* _Brief_
Search the records for the string "Task" and report how many lines contain it, with nothing else.

___

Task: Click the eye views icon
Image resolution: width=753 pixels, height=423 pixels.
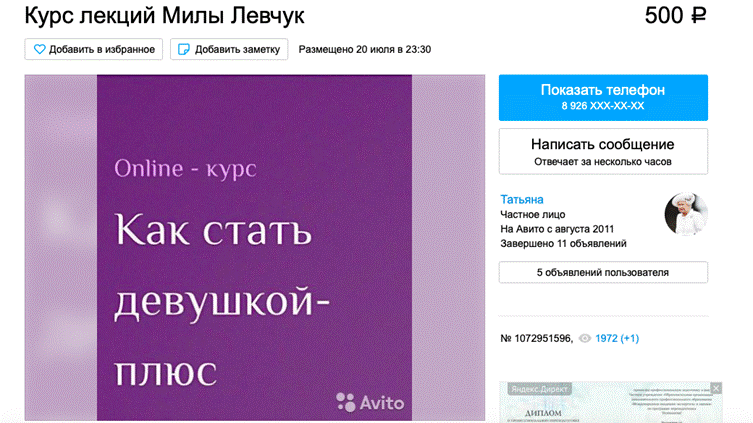Action: coord(585,339)
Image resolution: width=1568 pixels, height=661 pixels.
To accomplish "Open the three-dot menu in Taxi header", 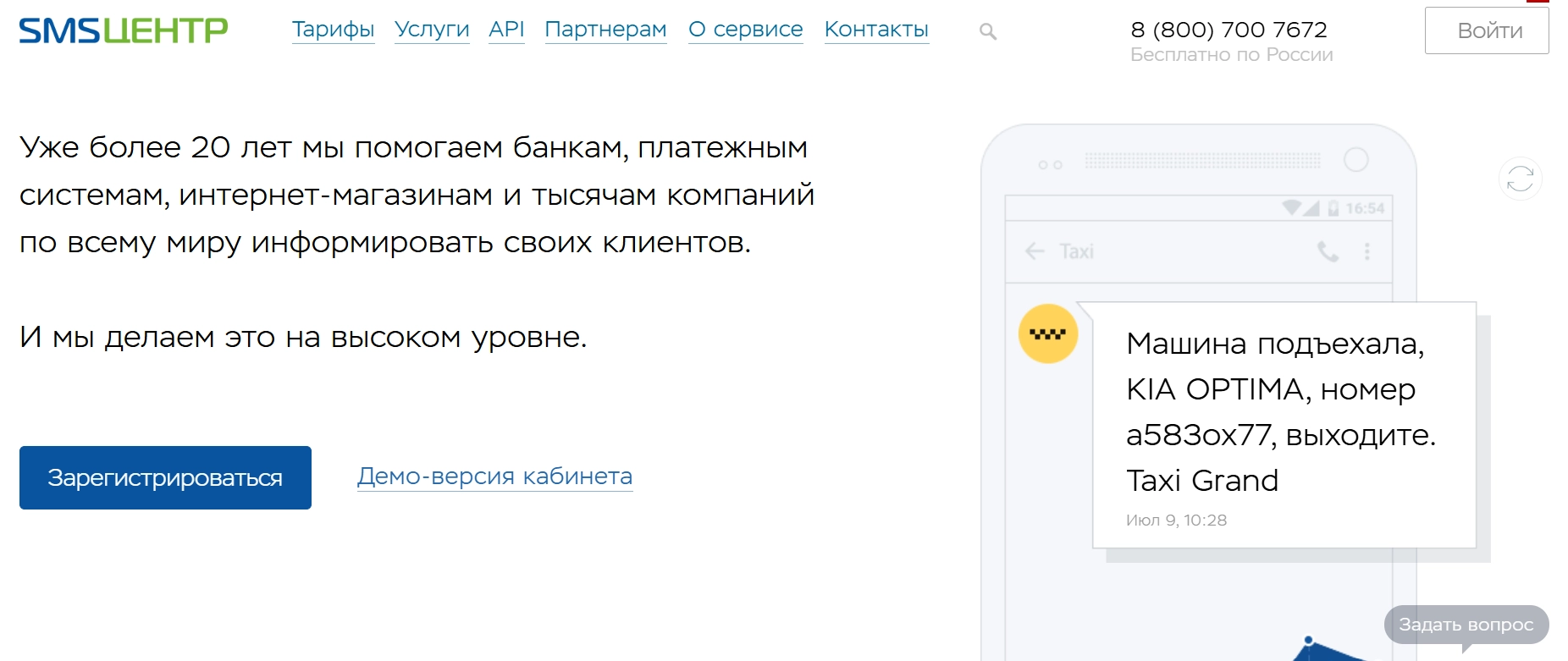I will [x=1366, y=251].
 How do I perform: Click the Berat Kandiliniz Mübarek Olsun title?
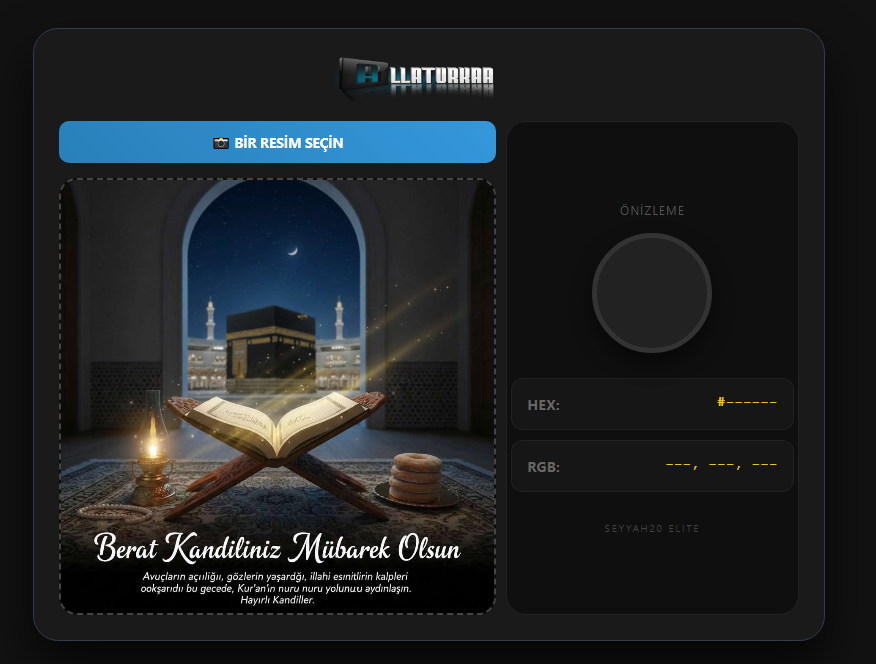[277, 549]
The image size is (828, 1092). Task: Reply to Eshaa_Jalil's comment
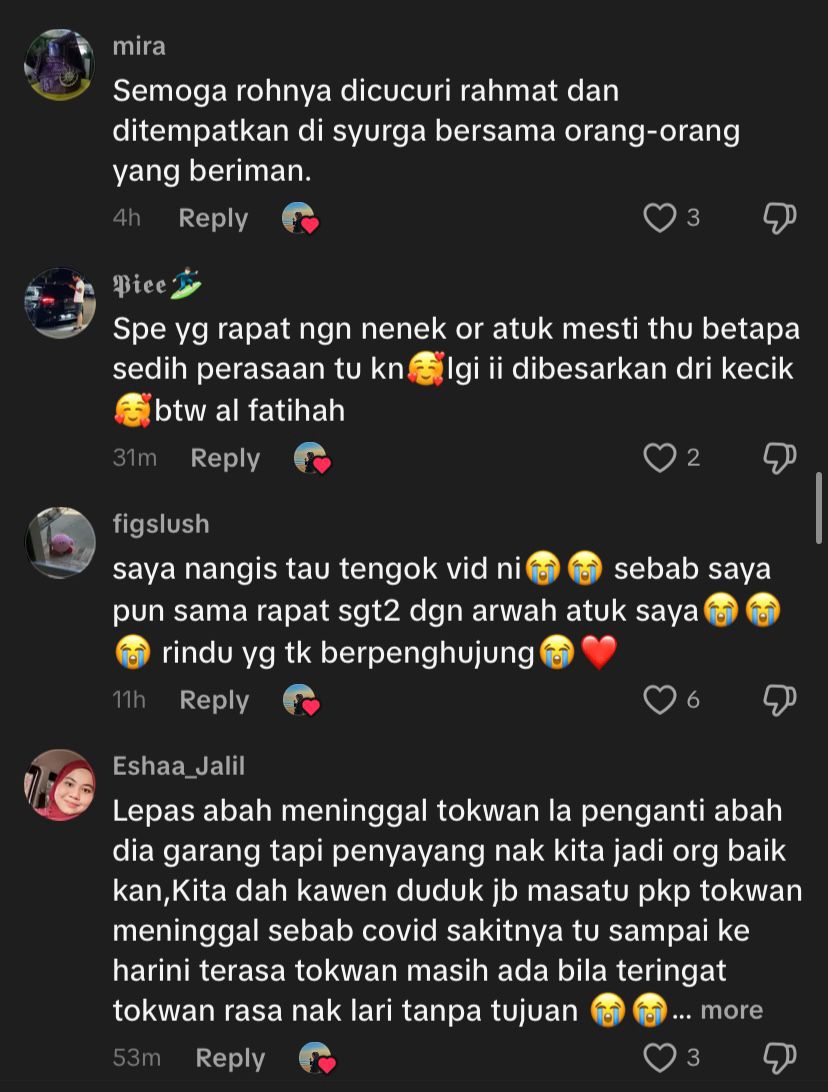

___

* _Your response_
2